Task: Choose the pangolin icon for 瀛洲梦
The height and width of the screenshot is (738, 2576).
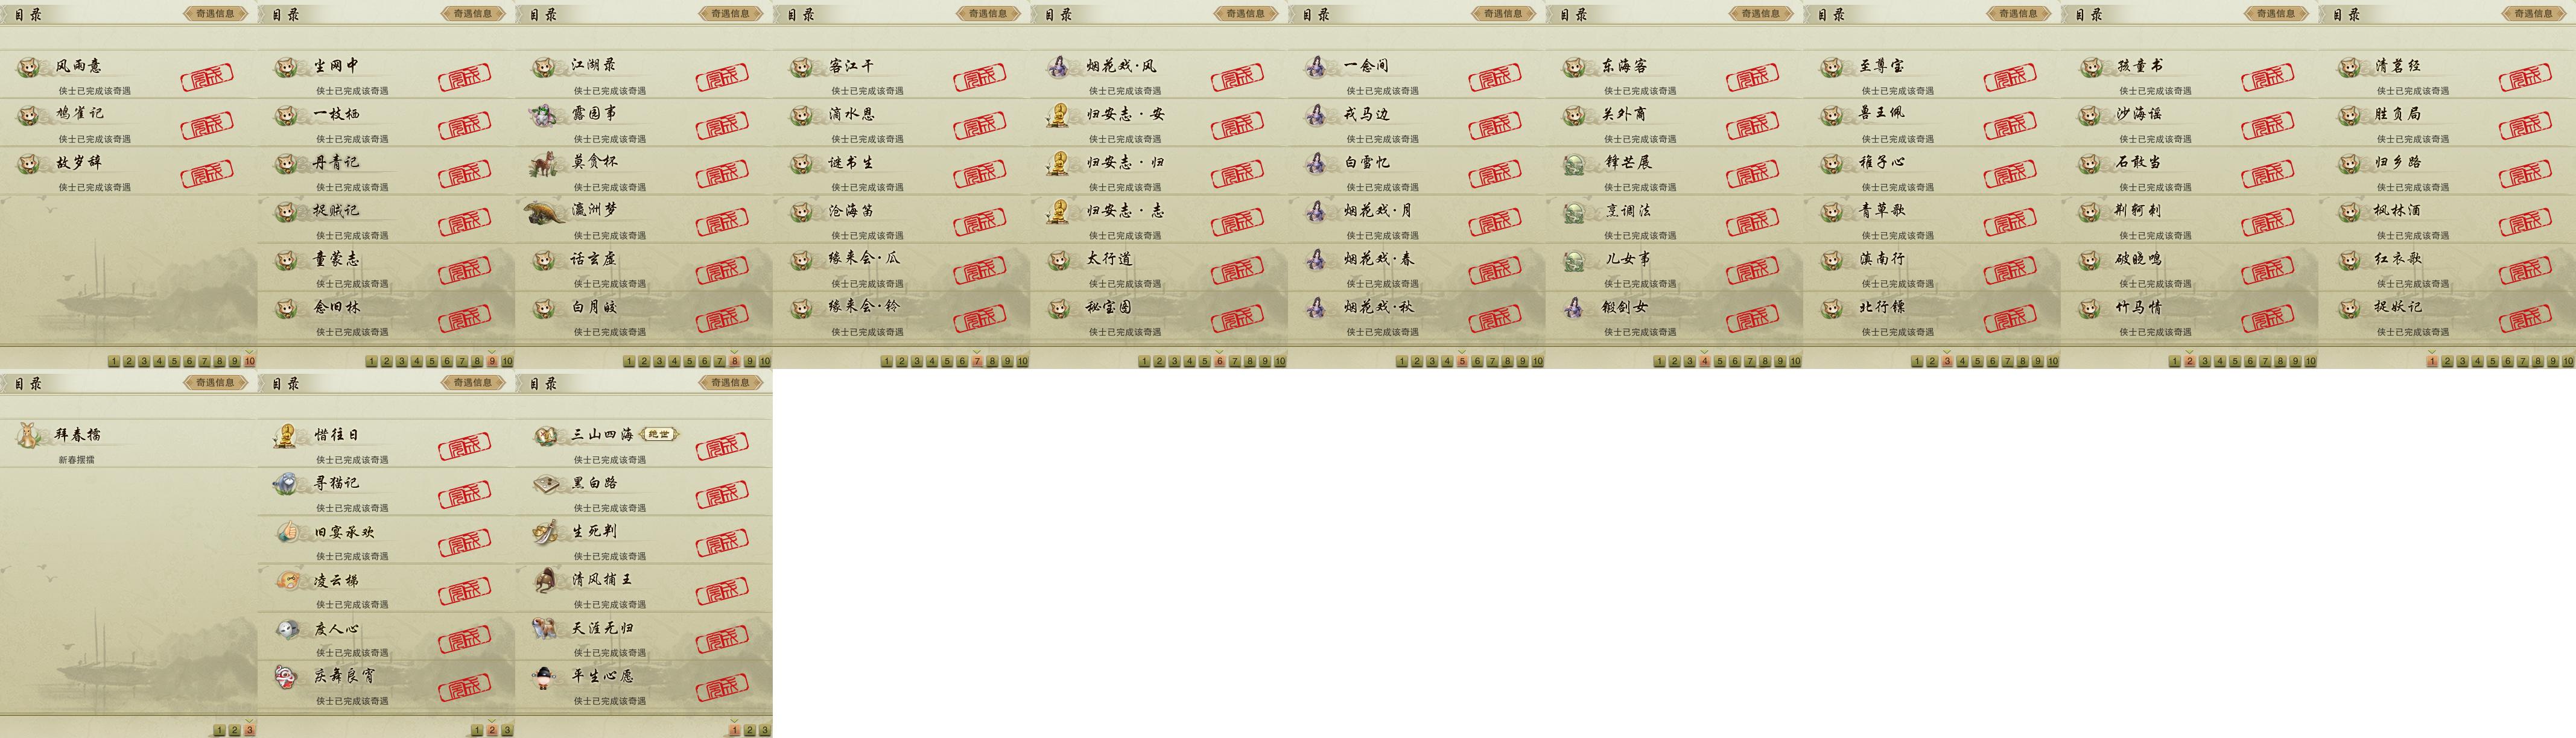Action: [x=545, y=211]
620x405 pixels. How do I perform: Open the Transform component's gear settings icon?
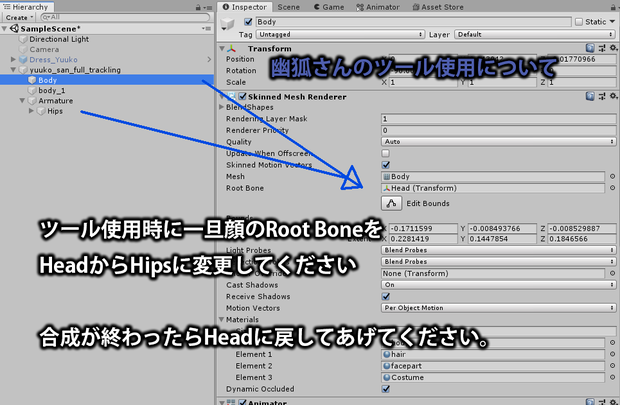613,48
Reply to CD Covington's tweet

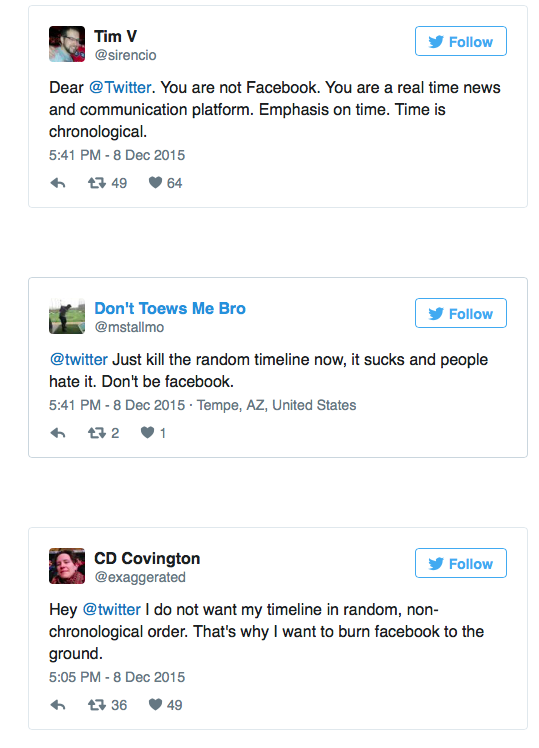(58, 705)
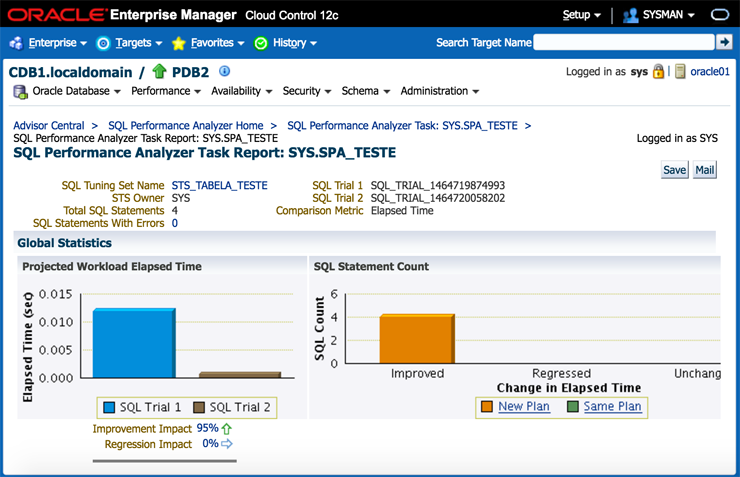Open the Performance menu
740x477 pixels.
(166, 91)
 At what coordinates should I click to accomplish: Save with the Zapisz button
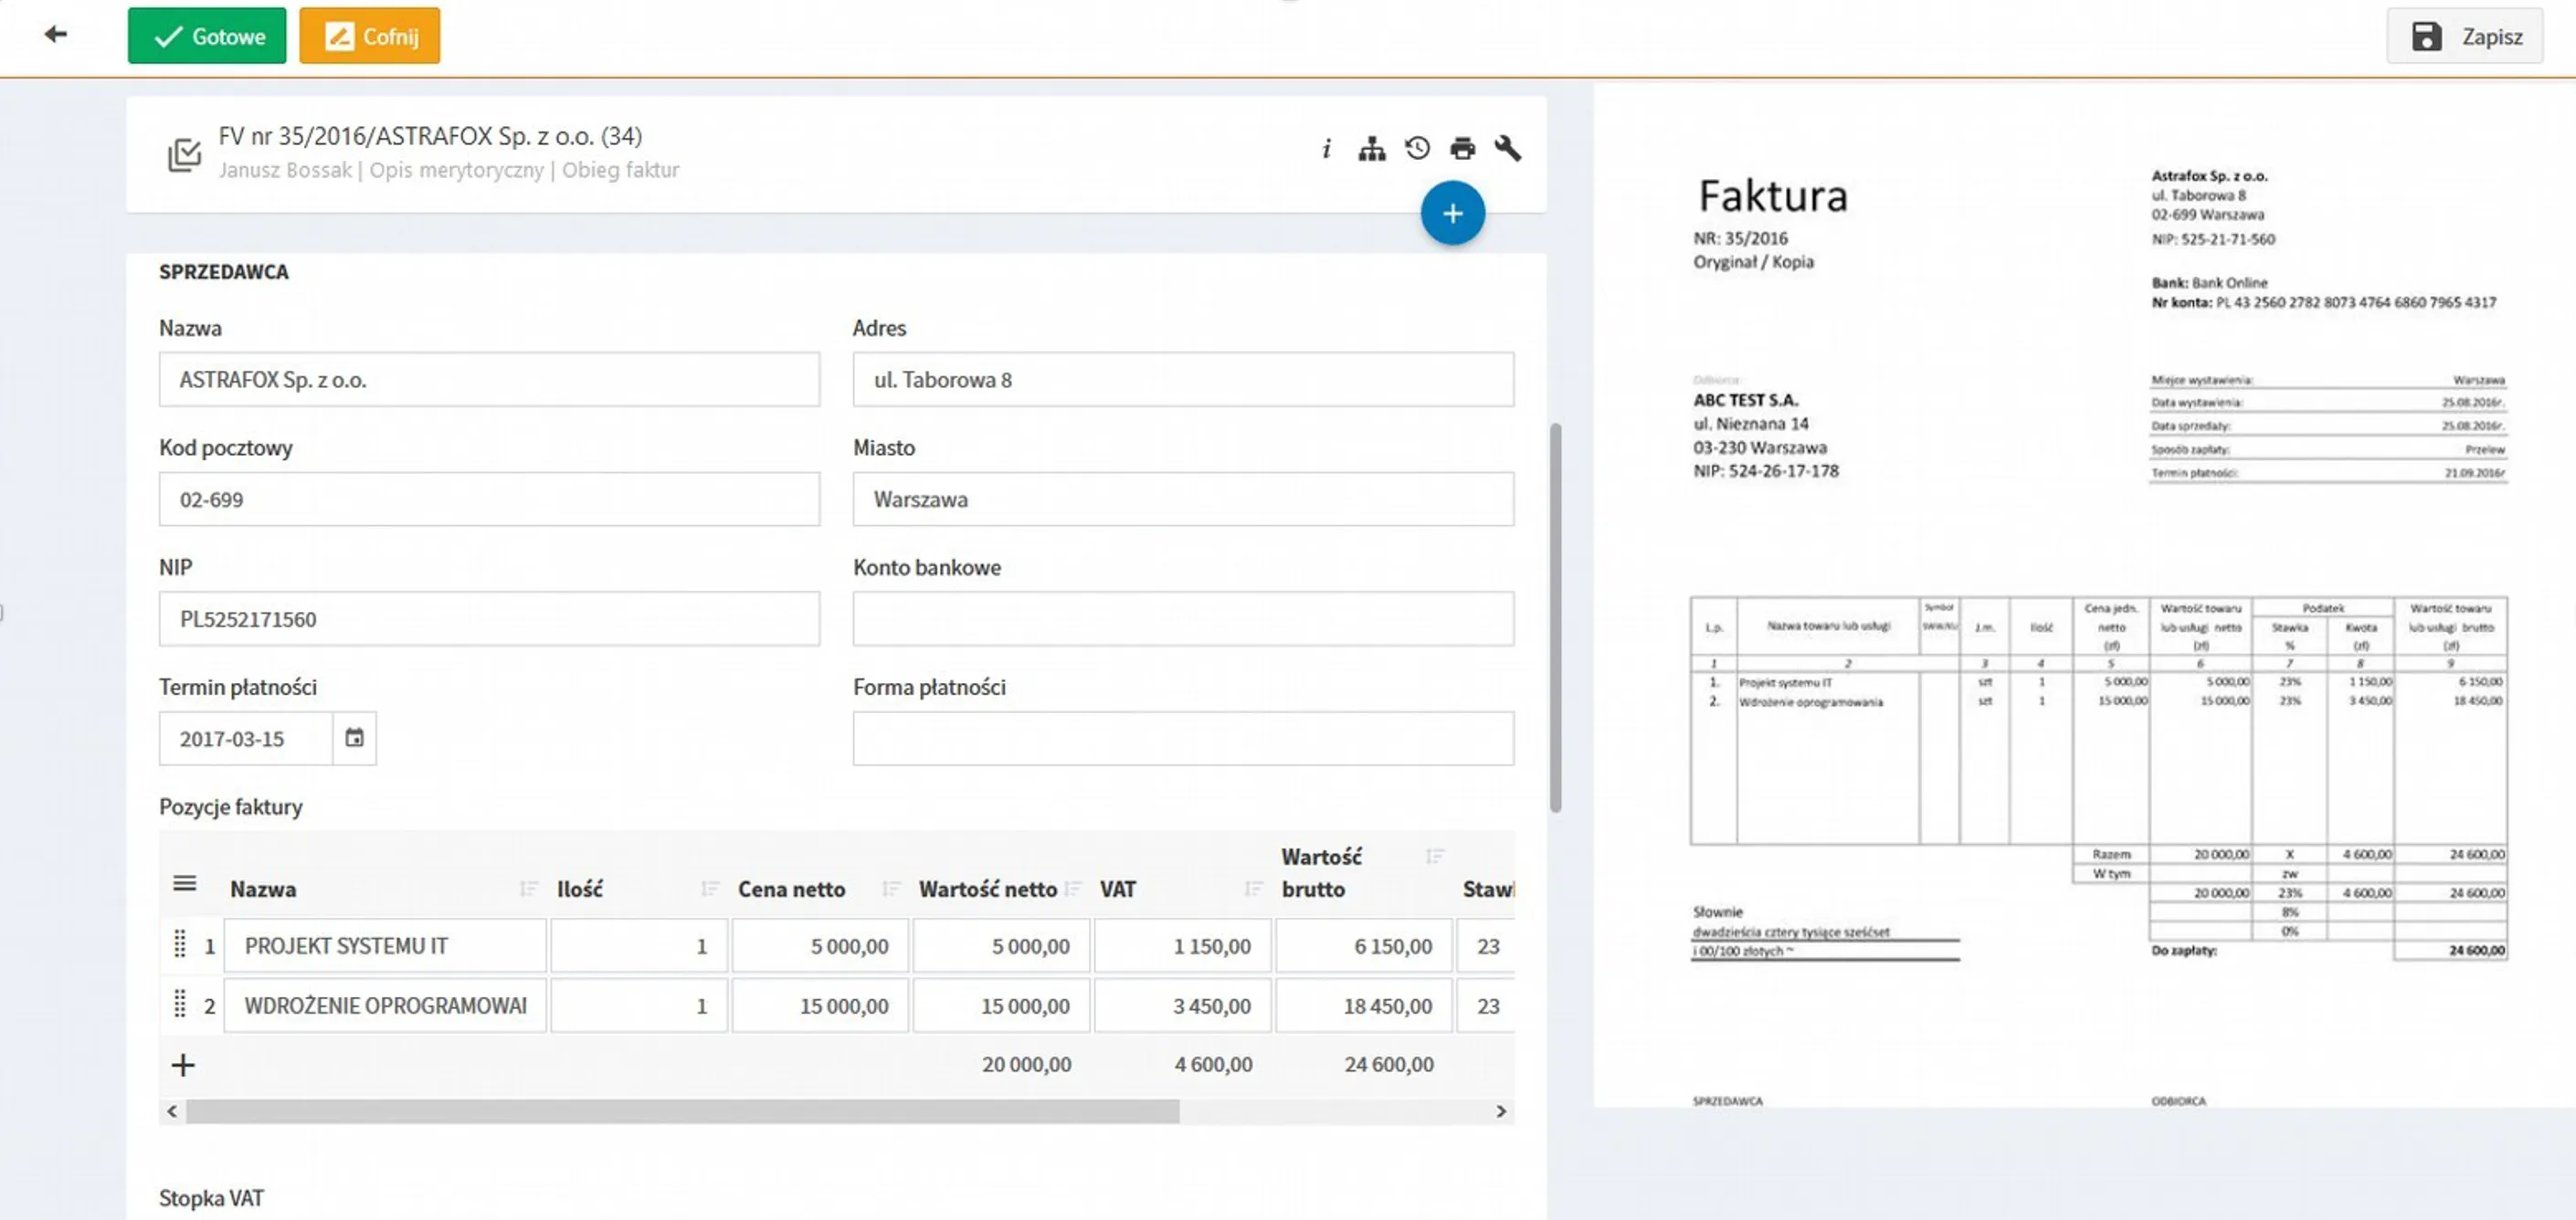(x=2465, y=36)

::::::

Collect every line of the items above that contains the word "icon", treating uppercase and lowercase letters as different.

=== Completed task ===
Task: Choose the pangolin icon for 瀛洲梦
620x405 pixels. How do I perform: Open the Transform component's gear settings icon?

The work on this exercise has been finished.